Mas a dupla disse que não se sentia confortável com investimentos em nome de governos repressivos. Em vez disso, a dupla procurou fundos com grupos sem fins lucrativos, como universidades negras e hospitais infantis.
Essa opção permitiu que evitassem conversas difíceis nas últimas semanas, quando detalhes horríveis surgiram sobre Jamal Khashoggi, jornalista que criticava o governo saudita e que foi assassinado em Istambul. Algumas pessoas detidas em conexão com o crime eram ligadas ao príncipe herdeiro Mohammed bin Salman.
"Com isso, começou a conversa de 'de onde vem o dinheiro?'", disse Bansal.
Outros investidores do Vale do Silício estão em uma posição mais desconfortável. Alguns fundadores de startups perguntam agora a seus investidores se eles têm conexões financeiras com algum governo estrangeiro envolvido em casos de violação de direitos humanos. Outros dizem que, a partir de agora, vão querer saber a fonte do dinheiro do investimento.
Porém, para os fundadores, é fácil perguntar de onde vem o dinheiro, mas muito mais difícil tomar uma atitude. Muitas vezes, é complicado descobrir a fonte das empresas de capital de risco, porque elas raramente divulgam essa informação. E mesmo que os executivos de uma startup descubram que parte de seu dinheiro vem de uma fonte indesejável, é complicado devolver o que já foi aceito – e possivelmente gasto.
Esses movimentos e a necessidade de ação são coisas novas. Luis von Ahn, executivo-chefe de um aplicativo de aprendizagem de línguas, o Duolingo, disse que recentemente havia examinado com mais atenção os cerca de US$ 100 milhões que sua empresa recebera de investidores, entre eles a Union Square Venture e a Kleiner Perkins. Ele disse não acreditar que haja alguma ligação com a Arábia Saudita, mas acrescentou que não dava para ter certeza, dada a rede de veículos de investimento complexa e opaca que banca os fundos de capital de risco.
Von Ahn afirmou que a informação seria mais útil para avaliar potenciais investimentos futuros, não para reavaliar os que já foram recebidos, e que planejava levantar a questão caso o Duolingo buscasse mais investimentos.
"Há muitos lugares de onde eu, pessoalmente, não gostaria de receber dinheiro", afirmou.
Amol Sarva, um dos fundadores da Knotel, uma startup de coworking, contou que disse a banqueiros e consultores que quer evitar o dinheiro de certos grupos, incluindo "governos do mal".
"Dinheiro é dinheiro, e há bastante por aí.
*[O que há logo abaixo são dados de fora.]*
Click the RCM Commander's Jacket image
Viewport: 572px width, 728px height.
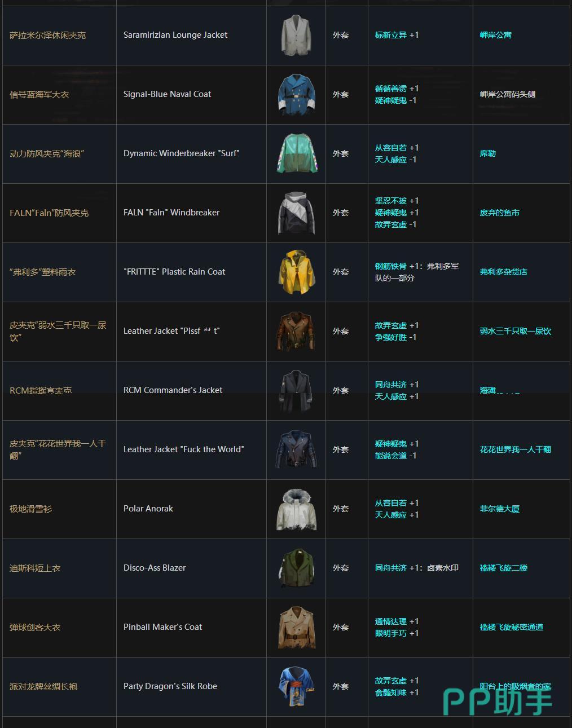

Se pudermos escolher com quem falar, é o que faremos", disse ele.
Fred Wilson, da Union Square Ventures, firma famosa de Nova York, escreveu em seu blog que o executivo-chefe de uma empresa em sua carteira havia, pela primeira vez, lhe perguntado sobre seus laços financeiros. Ele disse que esperava mais e-mails como esse nas próximas semanas.
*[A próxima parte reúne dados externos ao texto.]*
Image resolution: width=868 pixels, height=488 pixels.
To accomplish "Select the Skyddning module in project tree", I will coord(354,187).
Wilson escreveu que não tinha "as mãos completamente limpas", porque sua firma já havia vendido ações de uma empresa para um "comprador que representava os interesses do Golfo". Mas disse que os fundos da Union Square Ventures não tinham levantado dinheiro de governos repressivos, e pediu que empresas de capital de risco e startups descobrissem se poderiam se orgulhar de seus investidores.
"Infelizmente, a resposta para muitos é 'não', e será difícil se desvincular dessas relações", escreveu Wilson.
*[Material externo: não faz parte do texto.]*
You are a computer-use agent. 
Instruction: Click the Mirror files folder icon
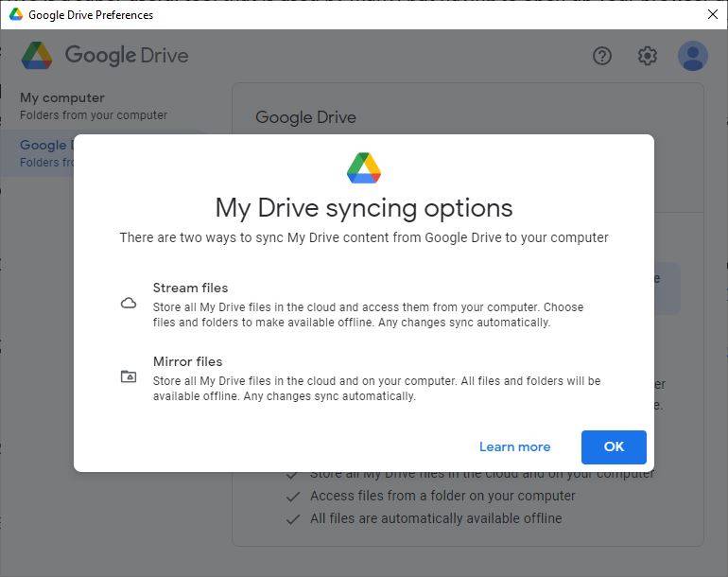tap(129, 376)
Investidores de capital de risco arrecadam dinheiro de uma variedade de fontes, incluindo fundos de pensão, doações de faculdades, fundos soberanos de riqueza, indivíduos ricos e fortunas familiares. Eles então usam o dinheiro para investir em startups com potencial de crescimento rápido.
Uma vez que os fundos de capital de risco são privados, não há grande obrigação de divulgar informações sobre suas atividades. Alguns de seus executivos dizem que mantêm as informações privadas por razões competitivas. Outros o fazem a pedido das pessoas e organizações que investem, conhecidas como parceiras limitadas.
Algumas grandes empresas, incluindo a Andreessen Horowitz e a Kleiner Perkins, são tão sigilosas que não aceitam dinheiro de fundos públicos de pensão, que publicam os resultados de seus investimentos. Essas divulgações permitem que o público saiba quanto dinheiro as empresas ganharam para seus investidores.
A falta de divulgações necessárias dificulta o rastreamento do dinheiro. Quando contatadas para este artigo, muitas das principais empresas do Vale do Silício, incluindo Sequoia Capital, Kleiner Perkins, Accel, Lightspeed, Andreessen Horowitz, Greylock, Benchmark e New Enterprise Associates, preferiram não discutir publicamente seus parceiros limitados.
Mas a Arábia Saudita é uma grande investidora em tecnologia. O Fundo de Investimento Público do reino fez investimentos diretos em algumas startups, como Uber e Magic Leap, empresa de realidade aumentada. Nenhuma das duas deu qualquer indicação de que iria devolver o dinheiro.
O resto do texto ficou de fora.